Exercise directions: Print the data below verbatim, beginning at the line containing "You are a computer-use agent. The height" and continuing through the line containing "Looking at the screenshot, I should click(x=183, y=321).".

Information provided:

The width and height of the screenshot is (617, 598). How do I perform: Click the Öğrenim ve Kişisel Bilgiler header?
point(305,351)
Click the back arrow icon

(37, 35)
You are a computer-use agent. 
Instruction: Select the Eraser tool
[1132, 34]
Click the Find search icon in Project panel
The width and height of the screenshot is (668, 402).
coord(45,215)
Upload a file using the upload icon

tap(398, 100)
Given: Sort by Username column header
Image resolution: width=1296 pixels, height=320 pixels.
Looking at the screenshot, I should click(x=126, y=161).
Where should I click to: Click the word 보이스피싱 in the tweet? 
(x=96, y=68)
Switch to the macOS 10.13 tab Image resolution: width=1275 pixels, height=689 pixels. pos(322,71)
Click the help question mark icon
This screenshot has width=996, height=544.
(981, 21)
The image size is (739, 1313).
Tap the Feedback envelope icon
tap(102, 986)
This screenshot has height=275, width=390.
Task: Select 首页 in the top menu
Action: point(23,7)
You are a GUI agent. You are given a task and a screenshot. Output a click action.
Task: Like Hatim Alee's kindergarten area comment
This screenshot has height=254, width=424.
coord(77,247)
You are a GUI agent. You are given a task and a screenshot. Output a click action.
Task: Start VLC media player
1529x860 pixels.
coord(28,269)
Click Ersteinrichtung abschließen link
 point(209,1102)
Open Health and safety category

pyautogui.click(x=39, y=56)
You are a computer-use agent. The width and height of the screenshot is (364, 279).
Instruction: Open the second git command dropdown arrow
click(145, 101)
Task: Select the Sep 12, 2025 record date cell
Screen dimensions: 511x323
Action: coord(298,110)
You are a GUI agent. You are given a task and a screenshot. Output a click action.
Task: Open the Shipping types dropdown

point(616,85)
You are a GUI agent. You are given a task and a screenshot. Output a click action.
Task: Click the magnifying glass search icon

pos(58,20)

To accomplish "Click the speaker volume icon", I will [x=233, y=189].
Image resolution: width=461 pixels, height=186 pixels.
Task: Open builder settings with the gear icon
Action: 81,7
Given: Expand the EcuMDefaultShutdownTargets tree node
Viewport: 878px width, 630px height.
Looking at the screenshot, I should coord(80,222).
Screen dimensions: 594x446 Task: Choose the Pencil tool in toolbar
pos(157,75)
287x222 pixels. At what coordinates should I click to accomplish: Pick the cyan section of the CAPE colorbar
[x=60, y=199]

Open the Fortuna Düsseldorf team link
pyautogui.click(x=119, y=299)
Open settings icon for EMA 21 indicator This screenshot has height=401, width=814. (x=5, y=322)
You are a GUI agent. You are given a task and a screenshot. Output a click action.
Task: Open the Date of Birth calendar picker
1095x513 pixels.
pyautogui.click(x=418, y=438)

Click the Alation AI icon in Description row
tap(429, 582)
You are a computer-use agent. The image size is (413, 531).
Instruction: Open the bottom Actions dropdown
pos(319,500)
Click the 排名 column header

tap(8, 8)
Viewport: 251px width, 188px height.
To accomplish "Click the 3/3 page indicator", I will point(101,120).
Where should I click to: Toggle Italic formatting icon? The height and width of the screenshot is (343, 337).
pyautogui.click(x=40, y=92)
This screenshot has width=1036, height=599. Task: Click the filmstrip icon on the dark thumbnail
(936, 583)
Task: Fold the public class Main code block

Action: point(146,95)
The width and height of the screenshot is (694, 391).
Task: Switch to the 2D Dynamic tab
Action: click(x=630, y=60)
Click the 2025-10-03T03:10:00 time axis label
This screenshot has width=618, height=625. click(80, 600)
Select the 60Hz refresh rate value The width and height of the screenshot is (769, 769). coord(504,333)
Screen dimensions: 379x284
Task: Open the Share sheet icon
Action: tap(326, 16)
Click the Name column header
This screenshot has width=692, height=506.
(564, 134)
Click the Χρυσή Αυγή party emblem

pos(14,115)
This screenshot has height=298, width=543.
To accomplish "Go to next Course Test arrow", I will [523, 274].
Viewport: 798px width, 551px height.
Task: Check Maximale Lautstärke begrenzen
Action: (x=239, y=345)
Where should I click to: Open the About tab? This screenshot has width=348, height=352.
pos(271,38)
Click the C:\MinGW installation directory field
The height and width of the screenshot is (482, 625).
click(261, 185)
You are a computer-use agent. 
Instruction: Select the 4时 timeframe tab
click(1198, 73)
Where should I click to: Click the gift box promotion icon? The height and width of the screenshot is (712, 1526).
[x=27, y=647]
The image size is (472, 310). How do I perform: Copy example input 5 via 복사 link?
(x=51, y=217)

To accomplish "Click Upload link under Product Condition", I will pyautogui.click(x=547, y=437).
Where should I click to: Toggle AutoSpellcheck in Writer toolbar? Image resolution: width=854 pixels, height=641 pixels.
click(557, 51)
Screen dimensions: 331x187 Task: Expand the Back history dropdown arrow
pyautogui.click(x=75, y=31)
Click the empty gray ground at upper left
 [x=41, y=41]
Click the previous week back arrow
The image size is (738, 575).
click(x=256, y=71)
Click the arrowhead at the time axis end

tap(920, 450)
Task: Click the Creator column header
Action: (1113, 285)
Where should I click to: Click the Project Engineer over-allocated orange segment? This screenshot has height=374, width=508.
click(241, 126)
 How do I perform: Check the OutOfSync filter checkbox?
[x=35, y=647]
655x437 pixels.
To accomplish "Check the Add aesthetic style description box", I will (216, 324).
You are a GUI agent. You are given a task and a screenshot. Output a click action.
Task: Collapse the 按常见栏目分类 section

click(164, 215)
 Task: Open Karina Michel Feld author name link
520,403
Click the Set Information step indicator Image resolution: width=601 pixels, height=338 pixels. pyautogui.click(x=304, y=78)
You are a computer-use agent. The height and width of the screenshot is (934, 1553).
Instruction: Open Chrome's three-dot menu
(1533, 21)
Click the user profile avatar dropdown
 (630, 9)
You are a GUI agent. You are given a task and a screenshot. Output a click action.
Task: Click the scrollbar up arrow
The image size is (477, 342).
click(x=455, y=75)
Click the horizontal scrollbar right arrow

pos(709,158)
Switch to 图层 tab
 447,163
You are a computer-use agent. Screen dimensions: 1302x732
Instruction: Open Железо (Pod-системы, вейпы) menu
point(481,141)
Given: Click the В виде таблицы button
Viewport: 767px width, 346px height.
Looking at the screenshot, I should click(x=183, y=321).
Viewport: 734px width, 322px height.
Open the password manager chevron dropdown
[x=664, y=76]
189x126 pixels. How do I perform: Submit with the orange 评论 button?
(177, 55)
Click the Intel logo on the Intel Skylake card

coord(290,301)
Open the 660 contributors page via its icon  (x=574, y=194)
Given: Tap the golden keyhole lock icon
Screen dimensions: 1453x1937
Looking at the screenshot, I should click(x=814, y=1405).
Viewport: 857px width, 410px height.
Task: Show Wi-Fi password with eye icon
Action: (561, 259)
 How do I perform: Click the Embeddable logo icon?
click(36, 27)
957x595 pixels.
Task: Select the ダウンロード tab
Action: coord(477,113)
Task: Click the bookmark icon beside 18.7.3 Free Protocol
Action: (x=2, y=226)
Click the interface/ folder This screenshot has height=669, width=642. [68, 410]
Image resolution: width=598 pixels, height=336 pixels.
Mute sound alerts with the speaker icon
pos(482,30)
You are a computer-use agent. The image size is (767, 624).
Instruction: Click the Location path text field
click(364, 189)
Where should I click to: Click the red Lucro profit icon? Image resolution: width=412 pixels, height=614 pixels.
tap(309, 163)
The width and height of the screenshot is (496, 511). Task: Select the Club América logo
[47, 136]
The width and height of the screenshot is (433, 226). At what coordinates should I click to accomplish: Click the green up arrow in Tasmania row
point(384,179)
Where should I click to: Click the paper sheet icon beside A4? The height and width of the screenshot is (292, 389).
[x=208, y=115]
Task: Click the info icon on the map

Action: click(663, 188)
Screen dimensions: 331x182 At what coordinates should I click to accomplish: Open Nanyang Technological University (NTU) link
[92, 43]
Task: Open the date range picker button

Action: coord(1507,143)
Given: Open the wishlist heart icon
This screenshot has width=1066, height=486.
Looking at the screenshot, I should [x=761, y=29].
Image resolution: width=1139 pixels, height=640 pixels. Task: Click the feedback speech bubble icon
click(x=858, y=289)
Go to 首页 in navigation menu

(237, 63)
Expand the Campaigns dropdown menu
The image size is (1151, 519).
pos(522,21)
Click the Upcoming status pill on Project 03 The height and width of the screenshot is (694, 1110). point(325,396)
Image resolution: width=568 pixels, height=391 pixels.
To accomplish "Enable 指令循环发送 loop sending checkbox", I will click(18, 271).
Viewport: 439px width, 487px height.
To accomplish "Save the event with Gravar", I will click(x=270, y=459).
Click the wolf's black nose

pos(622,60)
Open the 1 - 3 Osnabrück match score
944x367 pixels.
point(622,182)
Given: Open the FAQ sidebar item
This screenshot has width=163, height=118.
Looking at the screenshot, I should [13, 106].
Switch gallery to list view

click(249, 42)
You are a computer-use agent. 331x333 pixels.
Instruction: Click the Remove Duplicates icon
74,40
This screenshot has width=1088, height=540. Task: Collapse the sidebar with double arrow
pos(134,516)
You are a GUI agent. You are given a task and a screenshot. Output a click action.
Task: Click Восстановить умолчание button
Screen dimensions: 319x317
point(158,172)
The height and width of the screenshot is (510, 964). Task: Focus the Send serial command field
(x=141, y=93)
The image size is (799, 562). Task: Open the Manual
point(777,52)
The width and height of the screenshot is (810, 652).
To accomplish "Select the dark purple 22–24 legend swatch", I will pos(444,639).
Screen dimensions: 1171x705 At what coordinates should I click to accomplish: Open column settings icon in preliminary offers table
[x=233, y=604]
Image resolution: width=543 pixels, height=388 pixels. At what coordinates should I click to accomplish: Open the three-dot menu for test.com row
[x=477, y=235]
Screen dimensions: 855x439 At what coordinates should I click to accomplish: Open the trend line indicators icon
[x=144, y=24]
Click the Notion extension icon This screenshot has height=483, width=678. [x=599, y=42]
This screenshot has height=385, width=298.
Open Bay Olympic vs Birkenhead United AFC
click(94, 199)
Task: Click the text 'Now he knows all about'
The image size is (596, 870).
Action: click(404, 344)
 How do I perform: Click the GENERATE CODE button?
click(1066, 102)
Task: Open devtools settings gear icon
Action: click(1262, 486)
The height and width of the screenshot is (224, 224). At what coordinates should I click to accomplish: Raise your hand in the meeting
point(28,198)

Written response:
You are a computer-use agent. The height and width of the screenshot is (934, 1553).
Instruction: Open Chrome's three-dot menu
(1533, 21)
Click the user profile avatar dropdown
 (630, 9)
You are a GUI agent. You are given a task and a screenshot. Output a click action.
Task: Click the scrollbar up arrow
The image size is (477, 342).
click(x=455, y=75)
Click the horizontal scrollbar right arrow

pos(709,158)
Switch to 图层 tab
 447,163
You are a computer-use agent. Screen dimensions: 1302x732
Instruction: Open Железо (Pod-системы, вейпы) menu
point(481,141)
Given: Click the В виде таблицы button
Viewport: 767px width, 346px height.
Looking at the screenshot, I should click(x=183, y=321).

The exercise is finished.